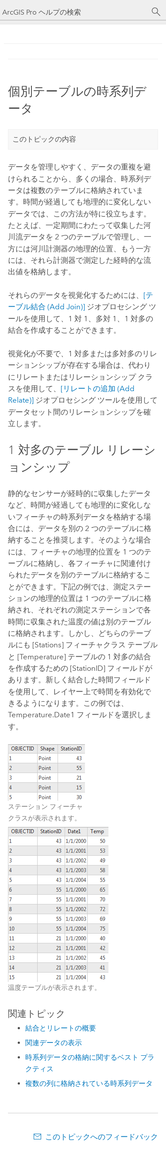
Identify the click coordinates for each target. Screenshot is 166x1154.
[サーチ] (156, 12)
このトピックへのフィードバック (101, 1136)
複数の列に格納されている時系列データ (89, 1083)
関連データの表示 (53, 1043)
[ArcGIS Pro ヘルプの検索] (74, 12)
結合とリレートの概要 (60, 1028)
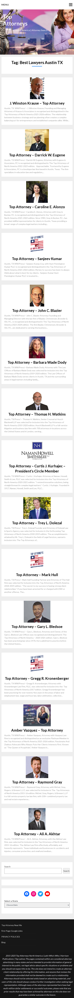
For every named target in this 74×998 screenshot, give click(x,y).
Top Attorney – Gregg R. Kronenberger (37, 678)
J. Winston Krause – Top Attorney (37, 103)
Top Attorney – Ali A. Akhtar (37, 834)
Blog (3, 942)
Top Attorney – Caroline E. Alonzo (37, 207)
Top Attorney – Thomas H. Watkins (37, 414)
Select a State (11, 901)
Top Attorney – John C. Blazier (37, 310)
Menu (5, 4)
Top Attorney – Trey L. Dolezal (37, 523)
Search (7, 866)
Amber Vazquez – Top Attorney (37, 730)
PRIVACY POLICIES (10, 936)
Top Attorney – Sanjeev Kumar (37, 258)
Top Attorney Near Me (11, 925)
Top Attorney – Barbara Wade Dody (37, 362)
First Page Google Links (12, 931)
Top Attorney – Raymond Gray (37, 782)
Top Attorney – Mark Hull (37, 574)
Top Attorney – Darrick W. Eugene (37, 155)
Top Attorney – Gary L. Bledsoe (37, 626)
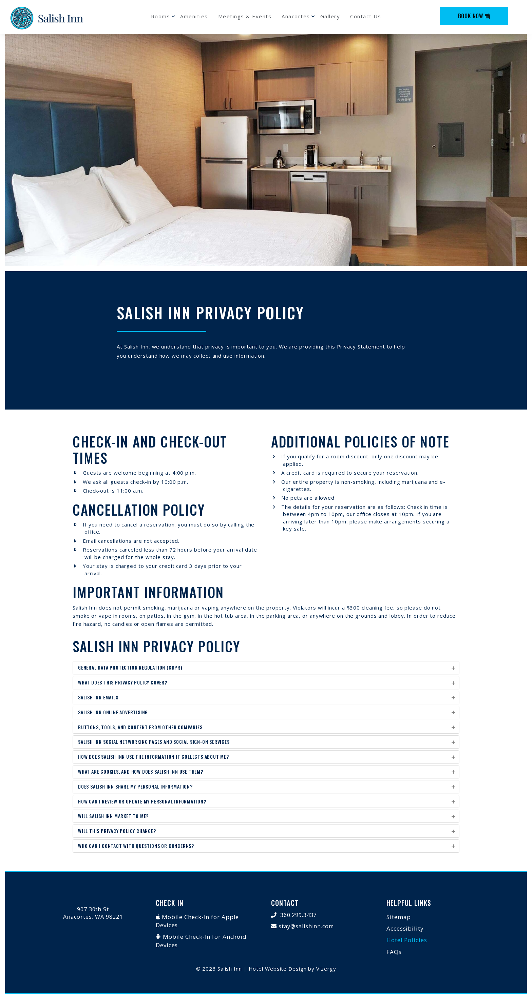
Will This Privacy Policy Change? (117, 830)
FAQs (394, 952)
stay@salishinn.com (306, 926)
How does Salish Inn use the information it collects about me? (153, 756)
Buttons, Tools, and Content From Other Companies (140, 727)
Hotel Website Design (278, 968)
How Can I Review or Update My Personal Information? (142, 801)
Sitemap (398, 917)
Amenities (194, 16)
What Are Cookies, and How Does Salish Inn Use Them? (140, 771)
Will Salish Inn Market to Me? (113, 815)
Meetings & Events (245, 16)
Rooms (160, 16)
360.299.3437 (298, 915)
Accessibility (405, 928)
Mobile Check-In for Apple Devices (197, 921)
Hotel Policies (406, 940)
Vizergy (326, 968)
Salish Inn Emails (98, 697)
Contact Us (365, 16)
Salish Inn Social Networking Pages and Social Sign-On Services (154, 741)
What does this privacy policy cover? (122, 682)
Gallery (330, 16)
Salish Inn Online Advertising (113, 712)
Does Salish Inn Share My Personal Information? (135, 786)
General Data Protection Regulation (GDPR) (130, 667)
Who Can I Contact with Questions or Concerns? (136, 845)
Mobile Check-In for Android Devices (201, 941)
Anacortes (296, 16)
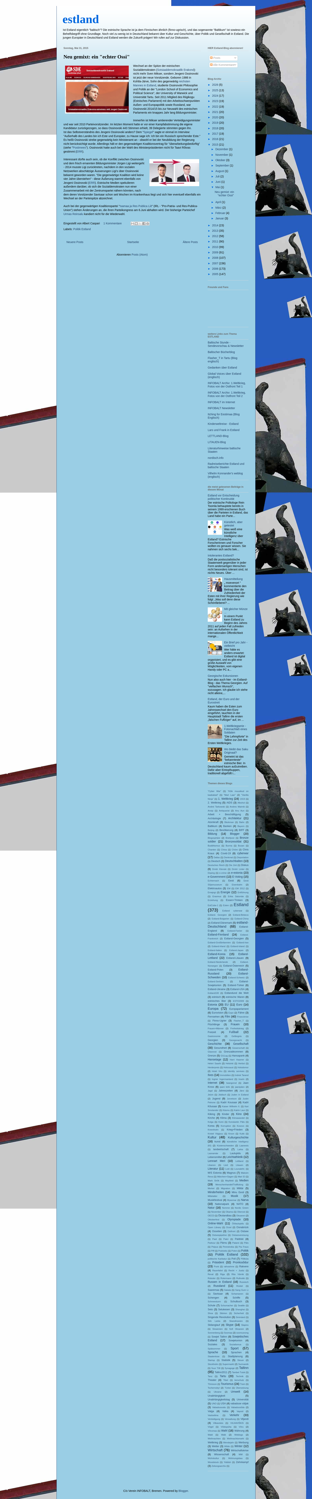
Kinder (225, 1114)
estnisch (216, 997)
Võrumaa (212, 1431)
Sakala (227, 1290)
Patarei (235, 1243)
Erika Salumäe (236, 896)
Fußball (234, 1032)
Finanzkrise (243, 1017)
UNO (214, 1403)
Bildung (212, 833)
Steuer (240, 1360)
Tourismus (227, 1383)
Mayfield (229, 1180)
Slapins (245, 1325)
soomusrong (242, 1333)
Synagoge (230, 1368)
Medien (244, 1180)
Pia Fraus (244, 1247)
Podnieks (222, 1251)
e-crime (223, 873)
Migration (225, 1188)
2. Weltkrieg (214, 802)
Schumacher (227, 1305)
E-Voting (237, 876)
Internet (212, 1082)
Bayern (240, 826)
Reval (211, 1274)
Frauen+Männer (216, 1028)
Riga (222, 1274)
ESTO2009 (238, 1001)
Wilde (227, 1446)
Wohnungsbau (235, 1458)
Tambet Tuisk (238, 1372)
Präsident (218, 1262)
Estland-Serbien (216, 981)
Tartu (223, 1376)
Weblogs (238, 1435)
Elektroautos (215, 888)
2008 (215, 257)
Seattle (241, 1305)
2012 (215, 236)
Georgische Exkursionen (223, 675)
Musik (234, 1195)
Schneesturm (214, 1301)
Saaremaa (213, 1290)
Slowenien (217, 1329)
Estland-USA (237, 989)
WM (241, 1454)
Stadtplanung (235, 1356)
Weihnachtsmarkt (235, 1438)
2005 (215, 274)
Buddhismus (214, 845)
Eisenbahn (237, 884)
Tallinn (244, 1368)
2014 (215, 225)
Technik (240, 1376)
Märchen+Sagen (225, 1176)
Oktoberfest (213, 1219)
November (222, 154)
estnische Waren (235, 997)
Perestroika (228, 1247)
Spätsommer (214, 1348)
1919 (242, 799)
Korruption (226, 1126)
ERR (79, 151)
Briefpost (230, 838)
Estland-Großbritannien (219, 942)
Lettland (239, 1161)
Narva (245, 1199)
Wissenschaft (221, 1454)
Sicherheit (239, 1313)
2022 (215, 106)
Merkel (211, 1188)
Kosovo (240, 1126)
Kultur (212, 1137)
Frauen (235, 1024)
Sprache (213, 1352)
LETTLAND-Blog (218, 436)
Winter (238, 1446)
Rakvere (244, 1266)
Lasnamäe (213, 1153)
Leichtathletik (234, 1157)
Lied (226, 1165)
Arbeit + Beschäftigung (224, 814)
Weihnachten (214, 1438)
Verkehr (234, 1415)
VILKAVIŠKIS (237, 1423)
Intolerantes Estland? (221, 555)
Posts (215, 57)
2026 (215, 84)
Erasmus (217, 896)
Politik (245, 1250)
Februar (220, 213)
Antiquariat (224, 810)
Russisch (244, 1282)
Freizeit (212, 1032)
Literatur (213, 1168)
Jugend (216, 1098)
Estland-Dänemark (221, 922)
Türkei (228, 1388)
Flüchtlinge (214, 1024)
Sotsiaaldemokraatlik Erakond (175, 69)
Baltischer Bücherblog (221, 352)
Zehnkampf (242, 1462)
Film (227, 1016)
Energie (225, 892)
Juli (217, 176)
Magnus (231, 1172)
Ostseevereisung (240, 1235)
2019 (215, 122)
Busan (241, 845)
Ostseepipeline (219, 1235)
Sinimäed (240, 1317)
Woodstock (213, 1462)
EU (226, 1004)
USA (223, 1403)
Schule (211, 1305)
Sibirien (223, 1313)
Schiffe (236, 1297)
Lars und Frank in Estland (224, 430)
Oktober (220, 160)
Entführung (243, 892)
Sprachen (236, 1352)
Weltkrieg (213, 1442)
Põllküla (245, 1259)
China (224, 849)
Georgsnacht (235, 1040)
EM (228, 888)
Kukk (242, 1133)
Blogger (235, 833)
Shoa (210, 1313)
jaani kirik (225, 1087)
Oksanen (240, 1215)
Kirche (211, 1118)
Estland (241, 904)
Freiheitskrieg (237, 1028)
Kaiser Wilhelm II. (231, 1106)
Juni (218, 181)
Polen (234, 1251)
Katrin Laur (239, 1110)
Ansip (210, 810)
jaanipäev (240, 1087)
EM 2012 (240, 888)
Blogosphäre (214, 838)
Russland (219, 1285)
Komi (221, 1122)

### WHAT IS REQUIRED
Copy out the entries word for word, from the line containing "結合とリレートの概要 (60, 1028)" down to the line containing "Medien (244, 1180)", including both of those lines, and leave the pictures out.

### RESULT FOR THIS TASK
結合とリレートの概要 (60, 1028)
For every named target in this 74×998 screenshot, give click(x,y).
Top Attorney – Gregg R. Kronenberger (37, 678)
J. Winston Krause – Top Attorney (37, 103)
Top Attorney – Ali A. Akhtar (37, 834)
Blog (3, 942)
Top Attorney – Caroline E. Alonzo (37, 207)
Top Attorney – Thomas H. Watkins (37, 414)
Select a State (11, 901)
Top Attorney – John C. Blazier (37, 310)
Menu (5, 4)
Top Attorney – Trey L. Dolezal (37, 523)
Search (7, 866)
Amber Vazquez – Top Attorney (37, 730)
PRIVACY POLICIES (10, 936)
Top Attorney – Sanjeev Kumar (37, 258)
Top Attorney Near Me (11, 925)
Top Attorney – Barbara Wade Dody (37, 362)
First Page Google Links (12, 931)
Top Attorney – Raymond Gray (37, 782)
Top Attorney – Mark Hull (37, 574)
Top Attorney – Darrick W. Eugene (37, 155)
Top Attorney – Gary L. Bledsoe (37, 626)
Will This Privacy Policy Change? (117, 830)
FAQs (394, 952)
stay@salishinn.com (306, 926)
How does Salish Inn use the information it collects about me? (153, 756)
Buttons, Tools, and Content From Other Companies (140, 727)
Hotel Website Design (278, 968)
How Can I Review or Update My Personal Information? (142, 801)
Sitemap (398, 917)
Amenities (194, 16)
What Are Cookies, and How Does Salish Inn Use Them? (140, 771)
Will Salish Inn Market to Me? (113, 815)
Meetings & Events (245, 16)
Rooms (160, 16)
360.299.3437 (298, 915)
Accessibility (405, 928)
Mobile Check-In for Apple Devices (197, 921)
Hotel Policies (406, 940)
Vizergy (326, 968)
Salish Inn Emails (98, 697)
Contact Us (365, 16)
Salish Inn Social Networking Pages and Social Sign-On Services (154, 741)
What does this privacy policy cover? (122, 682)
Gallery (330, 16)
Salish Inn Online Advertising (113, 712)
Does Salish Inn Share My Personal Information? (135, 786)
General Data Protection Regulation (GDPR) (130, 667)
Who Can I Contact with Questions or Concerns? (136, 845)
Mobile Check-In for Android Devices (201, 941)
Anacortes (296, 16)
Kinder (225, 1114)
estnisch (216, 997)
Võrumaa (212, 1431)
Sakala (227, 1290)
Patarei (235, 1243)
Erika Salumäe (236, 896)
Fußball (234, 1032)
Finanzkrise (243, 1017)
UNO (214, 1403)
Bildung (212, 833)
Steuer (240, 1360)
Tourismus (227, 1383)
Mayfield (229, 1180)
Slapins (245, 1325)
soomusrong (242, 1333)
Synagoge (230, 1368)
Medien (244, 1180)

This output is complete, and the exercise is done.